A regular polygon can be split into n congruent isosceles triangles with vertex at the center. Each triangle has:

base \(s\) (a side of the polygon),
height \(a\) (the apothem),
central angle \(\theta = \frac{2\pi}{n}\).

The area of one triangle is \[ A_{\triangle} = \frac{1}{2} \cdot s \cdot a. \] Since there are \(n\) such triangles, \[ A = n \cdot A_{\triangle} = n \cdot \frac{1}{2} s a = \frac{P \cdot a}{2}, \] because \(P = n s\).

Relating side, apothem, and radius

Consider one of the isosceles triangles and drop a perpendicular from the center to the base. This splits it into two right triangles with:

hypotenuse \(R\),
one leg \(a\),
other leg \(\frac{s}{2}\),
angle at the center \(\frac{\theta}{2} = \frac{\pi}{n}\).

From trigonometry:

\[ \tan\left(\frac{\pi}{n}\right) = \frac{\frac{s}{2}}{a} \quad\Rightarrow\quad a = \frac{s}{2 \tan\left(\frac{\pi}{n}\right)} \]

\[ \sin\left(\frac{\pi}{n}\right) = \frac{\frac{s}{2}}{R} \quad\Rightarrow\quad R = \frac{s}{2 \sin\left(\frac{\pi}{n}\right)} \]

Substituting \(a\) into \(A = \frac{P a}{2}\) with \(P = n s\) gives \[ A = \frac{n s}{2} \cdot \frac{s}{2 \tan\left(\frac{\pi}{n}\right)} = \frac{n s^2}{4 \tan\left(\frac{\pi}{n}\right)}. \]

Units of area

Whatever unit you use for side length, apothem, or radius (meters, centimeters, inches, feet, etc.), the area is in squared units:

m → m²
cm → cm²
in → in²
ft → ft²

Worked examples

Example 1 – Area of a regular hexagon from side length

Suppose you have a regular hexagon (\(n = 6\)) with side length \(s = 4\ \text{cm}\).
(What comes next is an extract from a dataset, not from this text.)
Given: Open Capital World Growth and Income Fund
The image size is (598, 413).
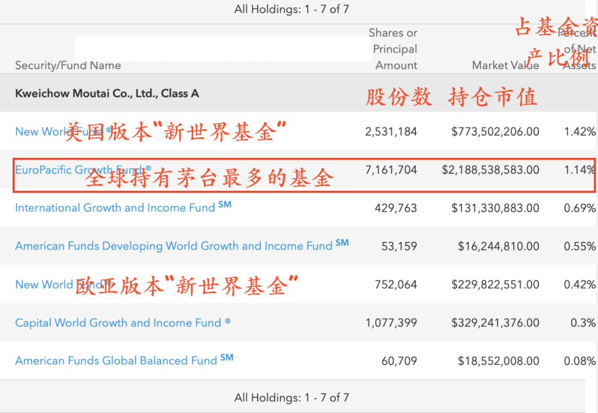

Compute \(\frac{\pi}{n} = \frac{\pi}{6} = 30^\circ\).
\(\tan\left(\frac{\pi}{6}\right) = \tan 30^\circ \approx 0.57735.\)
Use \[ A = \frac{n s^2}{4 \tan\left(\frac{\pi}{n}\right)} = \frac{6 \cdot 4^2}{4 \cdot 0.57735} = \frac{6 \cdot 16}{2.3094} \approx 41.57\ \text{cm}^2. \]

Example 2 – Area of a regular octagon from apothem and perimeter

A regular octagon (\(n = 8\)) has perimeter \(P = 40\ \text{m}\) and apothem \(a = 4.8\ \text{m}\).

Use the formula \(A = \frac{P a}{2}\).
\[ A = \frac{40 \cdot 4.8}{2} = \frac{192}{2} = 96\ \text{m}^2. \]

Example 3 – Area of a regular pentagon from radius

A regular pentagon (\(n = 5\)) has circumradius \(R = 10\ \text{cm}\).

\(\frac{2\pi}{n} = \frac{2\pi}{5} = 72^\circ\).
\(\sin\left(\frac{2\pi}{5}\right) = \sin 72^\circ \approx 0.95106.\)
\[ A = \frac{n R^2}{2} \sin\left(\frac{2\pi}{n}\right) = \frac{5 \cdot 10^2}{2} \cdot 0.95106 = \frac{500}{2} \cdot 0.95106 = 250 \cdot 0.95106 \approx 237.77\ \text{cm}^2. \]

Frequently asked questions

What is the difference between apothem and radius?

The apothem is the distance from the center to the midpoint of a side, while the circumradius is the distance from the center to a vertex. In a regular polygon, both are constant but not equal (except in a square, where \(a = R / \sqrt{2}\)).

Does the formula work for triangles and squares?

Yes. For \(n = 3\) (equilateral triangle), the formula simplifies to \[ A = \frac{\sqrt{3}}{4} s^2. \] For \(n = 4\) (square), it simplifies to \[ A = s^2. \]

What happens as the number of sides goes to infinity?

As \(n \to \infty\), a regular \(n\)-gon with fixed circumradius \(R\) approaches a circle. The area formula \[ A = \frac{n R^2}{2} \sin\left(\frac{2\pi}{n}\right) \] tends to the area of a circle, \(\pi R^2\), because \(\sin x \approx x\) for small \(x\).